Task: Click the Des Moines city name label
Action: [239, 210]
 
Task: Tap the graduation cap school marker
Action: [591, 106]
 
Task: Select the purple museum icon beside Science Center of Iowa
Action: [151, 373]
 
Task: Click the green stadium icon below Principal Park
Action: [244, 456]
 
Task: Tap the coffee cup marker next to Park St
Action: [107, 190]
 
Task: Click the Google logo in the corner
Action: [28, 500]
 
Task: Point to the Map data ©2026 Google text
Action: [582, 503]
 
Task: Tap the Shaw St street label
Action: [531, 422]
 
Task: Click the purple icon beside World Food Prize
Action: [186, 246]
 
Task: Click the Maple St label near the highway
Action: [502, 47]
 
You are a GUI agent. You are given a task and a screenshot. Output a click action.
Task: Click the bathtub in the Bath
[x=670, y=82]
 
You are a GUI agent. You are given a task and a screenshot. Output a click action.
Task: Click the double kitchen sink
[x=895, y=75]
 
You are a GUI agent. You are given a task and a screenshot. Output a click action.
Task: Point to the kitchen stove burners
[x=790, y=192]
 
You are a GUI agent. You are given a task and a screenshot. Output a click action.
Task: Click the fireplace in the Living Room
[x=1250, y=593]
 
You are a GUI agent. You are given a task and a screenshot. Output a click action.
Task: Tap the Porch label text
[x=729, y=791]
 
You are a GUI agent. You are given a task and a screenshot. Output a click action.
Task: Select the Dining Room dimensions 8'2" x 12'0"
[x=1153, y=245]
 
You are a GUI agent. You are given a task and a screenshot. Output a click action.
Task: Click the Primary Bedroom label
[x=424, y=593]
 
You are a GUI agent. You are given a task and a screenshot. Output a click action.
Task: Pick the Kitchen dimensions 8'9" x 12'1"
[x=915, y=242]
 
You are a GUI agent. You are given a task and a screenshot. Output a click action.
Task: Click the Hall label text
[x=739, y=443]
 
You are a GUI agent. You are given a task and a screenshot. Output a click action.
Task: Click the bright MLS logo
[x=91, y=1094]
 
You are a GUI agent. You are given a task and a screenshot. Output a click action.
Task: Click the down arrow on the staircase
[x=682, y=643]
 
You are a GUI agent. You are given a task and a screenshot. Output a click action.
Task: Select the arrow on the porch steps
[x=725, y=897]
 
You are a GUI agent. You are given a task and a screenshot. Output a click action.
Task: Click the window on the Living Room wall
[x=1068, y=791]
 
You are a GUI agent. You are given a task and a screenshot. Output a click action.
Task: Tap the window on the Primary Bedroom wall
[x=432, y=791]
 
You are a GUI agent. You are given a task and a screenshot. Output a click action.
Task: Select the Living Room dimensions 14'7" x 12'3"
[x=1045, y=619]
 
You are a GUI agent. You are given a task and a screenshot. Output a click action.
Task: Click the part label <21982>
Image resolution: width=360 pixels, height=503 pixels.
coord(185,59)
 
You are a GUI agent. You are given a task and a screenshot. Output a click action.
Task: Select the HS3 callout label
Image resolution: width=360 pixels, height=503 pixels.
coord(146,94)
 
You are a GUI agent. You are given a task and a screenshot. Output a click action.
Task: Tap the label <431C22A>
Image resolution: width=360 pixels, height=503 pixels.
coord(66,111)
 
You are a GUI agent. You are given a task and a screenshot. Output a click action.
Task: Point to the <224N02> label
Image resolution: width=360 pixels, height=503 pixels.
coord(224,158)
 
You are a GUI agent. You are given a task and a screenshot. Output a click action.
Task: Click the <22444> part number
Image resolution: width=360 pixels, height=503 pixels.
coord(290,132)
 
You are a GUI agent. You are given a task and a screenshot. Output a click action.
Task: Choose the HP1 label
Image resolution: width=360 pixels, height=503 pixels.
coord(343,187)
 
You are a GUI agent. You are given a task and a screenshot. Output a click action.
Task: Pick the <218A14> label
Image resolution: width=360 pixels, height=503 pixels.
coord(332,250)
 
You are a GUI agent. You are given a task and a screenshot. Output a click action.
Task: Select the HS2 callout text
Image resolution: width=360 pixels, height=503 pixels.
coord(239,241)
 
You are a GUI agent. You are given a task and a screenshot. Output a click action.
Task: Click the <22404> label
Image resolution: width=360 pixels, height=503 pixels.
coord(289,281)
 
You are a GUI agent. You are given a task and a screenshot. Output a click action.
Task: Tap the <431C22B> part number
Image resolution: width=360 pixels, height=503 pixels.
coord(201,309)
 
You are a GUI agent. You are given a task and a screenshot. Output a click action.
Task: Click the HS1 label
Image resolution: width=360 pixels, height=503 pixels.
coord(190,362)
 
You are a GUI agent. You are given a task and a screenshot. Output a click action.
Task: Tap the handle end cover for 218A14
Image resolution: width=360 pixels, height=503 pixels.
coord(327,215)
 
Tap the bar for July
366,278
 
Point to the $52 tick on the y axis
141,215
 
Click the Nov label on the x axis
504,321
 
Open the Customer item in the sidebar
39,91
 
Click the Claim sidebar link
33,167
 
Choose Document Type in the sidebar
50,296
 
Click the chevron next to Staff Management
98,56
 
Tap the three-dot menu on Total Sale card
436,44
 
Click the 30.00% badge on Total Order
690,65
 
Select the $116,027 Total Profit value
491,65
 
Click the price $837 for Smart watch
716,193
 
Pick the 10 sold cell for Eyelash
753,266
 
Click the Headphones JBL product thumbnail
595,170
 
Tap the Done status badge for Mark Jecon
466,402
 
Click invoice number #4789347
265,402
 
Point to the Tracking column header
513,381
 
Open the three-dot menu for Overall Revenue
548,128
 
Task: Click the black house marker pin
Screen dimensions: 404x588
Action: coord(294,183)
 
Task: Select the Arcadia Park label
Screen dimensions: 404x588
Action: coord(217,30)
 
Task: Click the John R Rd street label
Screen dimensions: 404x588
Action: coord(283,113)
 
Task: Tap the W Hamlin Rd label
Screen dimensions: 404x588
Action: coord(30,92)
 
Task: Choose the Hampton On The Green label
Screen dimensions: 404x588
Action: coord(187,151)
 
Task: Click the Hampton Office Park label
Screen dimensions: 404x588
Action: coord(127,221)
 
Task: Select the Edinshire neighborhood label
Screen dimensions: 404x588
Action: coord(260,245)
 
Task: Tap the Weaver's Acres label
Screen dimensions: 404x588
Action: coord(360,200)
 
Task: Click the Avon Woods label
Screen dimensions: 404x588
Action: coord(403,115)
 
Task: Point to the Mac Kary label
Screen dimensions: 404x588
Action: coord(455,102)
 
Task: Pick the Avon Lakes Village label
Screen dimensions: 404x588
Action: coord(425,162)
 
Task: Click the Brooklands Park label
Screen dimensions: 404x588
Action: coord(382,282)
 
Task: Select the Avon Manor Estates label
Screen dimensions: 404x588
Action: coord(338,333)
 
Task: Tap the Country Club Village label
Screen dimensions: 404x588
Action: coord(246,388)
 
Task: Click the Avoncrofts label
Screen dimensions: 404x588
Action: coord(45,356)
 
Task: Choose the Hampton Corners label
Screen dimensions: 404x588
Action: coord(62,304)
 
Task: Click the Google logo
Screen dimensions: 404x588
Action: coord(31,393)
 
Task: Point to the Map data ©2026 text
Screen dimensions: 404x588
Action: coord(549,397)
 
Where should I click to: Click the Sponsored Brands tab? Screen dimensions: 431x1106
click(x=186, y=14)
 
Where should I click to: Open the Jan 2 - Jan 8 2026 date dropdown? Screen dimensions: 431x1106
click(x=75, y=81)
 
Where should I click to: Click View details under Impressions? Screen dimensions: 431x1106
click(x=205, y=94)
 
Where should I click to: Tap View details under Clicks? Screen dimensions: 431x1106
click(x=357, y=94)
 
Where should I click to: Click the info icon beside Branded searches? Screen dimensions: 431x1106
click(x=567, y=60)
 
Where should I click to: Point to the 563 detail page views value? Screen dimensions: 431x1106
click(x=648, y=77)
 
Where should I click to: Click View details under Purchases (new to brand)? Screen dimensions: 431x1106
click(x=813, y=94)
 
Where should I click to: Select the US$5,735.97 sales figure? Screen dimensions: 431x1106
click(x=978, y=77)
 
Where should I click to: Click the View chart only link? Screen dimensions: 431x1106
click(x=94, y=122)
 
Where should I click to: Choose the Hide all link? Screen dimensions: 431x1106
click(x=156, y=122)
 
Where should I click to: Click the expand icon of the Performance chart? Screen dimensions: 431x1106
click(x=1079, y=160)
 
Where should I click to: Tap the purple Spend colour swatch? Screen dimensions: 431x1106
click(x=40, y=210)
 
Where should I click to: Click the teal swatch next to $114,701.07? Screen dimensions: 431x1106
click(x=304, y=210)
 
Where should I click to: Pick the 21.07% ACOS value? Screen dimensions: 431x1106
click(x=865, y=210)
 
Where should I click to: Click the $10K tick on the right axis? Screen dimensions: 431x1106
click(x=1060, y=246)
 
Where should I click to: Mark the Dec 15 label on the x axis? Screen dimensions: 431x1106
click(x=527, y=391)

## PROBLEM DETAILS:
Convert everything from the line containing "Task: Choose the Hampton On The Green label" down to the line containing "click(x=567, y=60)" into a numbered list, leaving out blank lines.

## TASK RESULT:
1. Task: Choose the Hampton On The Green label
2. Screen dimensions: 404x588
3. Action: coord(187,151)
4. Task: Click the Hampton Office Park label
5. Screen dimensions: 404x588
6. Action: coord(127,221)
7. Task: Select the Edinshire neighborhood label
8. Screen dimensions: 404x588
9. Action: coord(260,245)
10. Task: Tap the Weaver's Acres label
11. Screen dimensions: 404x588
12. Action: coord(360,200)
13. Task: Click the Avon Woods label
14. Screen dimensions: 404x588
15. Action: coord(403,115)
16. Task: Point to the Mac Kary label
17. Screen dimensions: 404x588
18. Action: coord(455,102)
19. Task: Pick the Avon Lakes Village label
20. Screen dimensions: 404x588
21. Action: coord(425,162)
22. Task: Click the Brooklands Park label
23. Screen dimensions: 404x588
24. Action: coord(382,282)
25. Task: Select the Avon Manor Estates label
26. Screen dimensions: 404x588
27. Action: coord(338,333)
28. Task: Tap the Country Club Village label
29. Screen dimensions: 404x588
30. Action: coord(246,388)
31. Task: Click the Avoncrofts label
32. Screen dimensions: 404x588
33. Action: coord(45,356)
34. Task: Choose the Hampton Corners label
35. Screen dimensions: 404x588
36. Action: coord(62,304)
37. Task: Click the Google logo
38. Screen dimensions: 404x588
39. Action: coord(31,393)
40. Task: Point to the Map data ©2026 text
41. Screen dimensions: 404x588
42. Action: coord(549,397)
43. Where should I click to: Click the Sponsored Brands tab? Screen dimensions: 431x1106
44. click(x=186, y=14)
45. Where should I click to: Open the Jan 2 - Jan 8 2026 date dropdown? Screen dimensions: 431x1106
46. click(x=75, y=81)
47. Where should I click to: Click View details under Impressions? Screen dimensions: 431x1106
48. click(x=205, y=94)
49. Where should I click to: Tap View details under Clicks? Screen dimensions: 431x1106
50. click(x=357, y=94)
51. Where should I click to: Click the info icon beside Branded searches? Screen dimensions: 431x1106
52. click(x=567, y=60)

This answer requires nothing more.